Topline Growth is Moderate But Consistent


The top chart shows the region grew for the last 10 consecutive quarters with the pace of growth increasing from .6% in 1Q14 to the last 4 readings of between 1.5% and 1.6%.  The bottom chart places these numbers into historical perspective.  Growth was clearly stronger in the 1990s.  But the region experienced similar growth rates in the first have of the ’01-’07 expansion, placing current GDP readings at approximately the average of the previous expansion’s growth rates. 


Rising Incomes Are Supporting Strong Retail Sales Increases



While the pace of increases in disposable income has decreased (top chart), it is still moving higher.  According to the marginal propensity to consume, rising incomes leads to increased spending.

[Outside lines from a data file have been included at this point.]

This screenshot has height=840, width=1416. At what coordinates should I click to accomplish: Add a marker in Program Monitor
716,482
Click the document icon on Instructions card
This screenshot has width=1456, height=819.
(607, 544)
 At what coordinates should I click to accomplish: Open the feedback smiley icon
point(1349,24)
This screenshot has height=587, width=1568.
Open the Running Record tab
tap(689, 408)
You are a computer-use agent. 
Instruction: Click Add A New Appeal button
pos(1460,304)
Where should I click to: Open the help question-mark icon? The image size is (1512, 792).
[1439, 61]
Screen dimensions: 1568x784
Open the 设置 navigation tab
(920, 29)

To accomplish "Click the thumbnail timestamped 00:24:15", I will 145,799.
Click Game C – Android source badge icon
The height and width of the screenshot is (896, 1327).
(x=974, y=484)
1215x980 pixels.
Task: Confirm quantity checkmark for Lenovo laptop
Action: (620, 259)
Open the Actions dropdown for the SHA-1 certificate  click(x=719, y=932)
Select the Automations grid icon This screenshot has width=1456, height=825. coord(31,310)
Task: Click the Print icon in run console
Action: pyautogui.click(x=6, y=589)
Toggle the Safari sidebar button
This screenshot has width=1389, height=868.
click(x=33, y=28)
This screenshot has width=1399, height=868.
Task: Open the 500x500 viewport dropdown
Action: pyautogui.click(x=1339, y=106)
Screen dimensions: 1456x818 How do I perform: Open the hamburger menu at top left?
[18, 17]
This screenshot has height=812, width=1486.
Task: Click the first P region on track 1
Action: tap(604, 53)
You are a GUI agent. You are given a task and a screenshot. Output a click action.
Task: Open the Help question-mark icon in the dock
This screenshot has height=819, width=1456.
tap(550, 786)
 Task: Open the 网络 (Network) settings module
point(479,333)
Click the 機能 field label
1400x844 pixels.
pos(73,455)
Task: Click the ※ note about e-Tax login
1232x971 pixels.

This is illustrated in the bottom chart, which shows the Y/Y change in retail sales.  The current pace is one of the strongest rates in the last 20 years. 


Business is Slowly Expanding


Above are three charts from Markit, where a reading above 50 indicates expansion.  The top chart shows the manufacturing PMI while the middle is for the service PMI. Both have been expanding at a moderate rate since the end of 2013.  The composite reading (bottom chart) has been expanding since mid-2013.  All three all consistent with moderate expansion.


Trade is a Plus


The above graph shows the EUs total trade balance since 2001.  Not only is the balance positive, but it is near a 16-year high.  While a weak international environment is a current drag on export growth, the positive trade balance is a clear net plus.


Capacity Utilization May Be High Enough to Warrant an Increase in Capital Investment


From 1996-2008, EU capacity utilization fluctuated between 80%-85%, which corresponded with a continual increase in fixed asset investment.  But after the 2008 recession, capacity utilization dropped to ~70% causing a decrease in investment.  Now utilization is near 80%, the Markit PMI has expanded for a little over 2 years and the trade surplus is high.  The combination of these may lead to an increase in capital investment.


Industrial Production and Employment Are Large Problems


The top chart shows industrial production remains far below re-recession levels.  The bottom chart shows that unemployment for both the EU19 and EU28 is still between 2% and 2.5% above the best levels of the last 15 years. 

Conclusion: the EU Is Growing Weakly

The most important above figure is the strong Y/Y growth in retail sales, which is at levels from the 1990s.  For an advanced economy dominated by consumer expenditures, this is a key figure.  Business’ overall condition is fair; the PMI numbers indicator it is growing moderately.  But a weak international environment is clearly containing growth.  But overall, the EU is not nearly as bad as reported.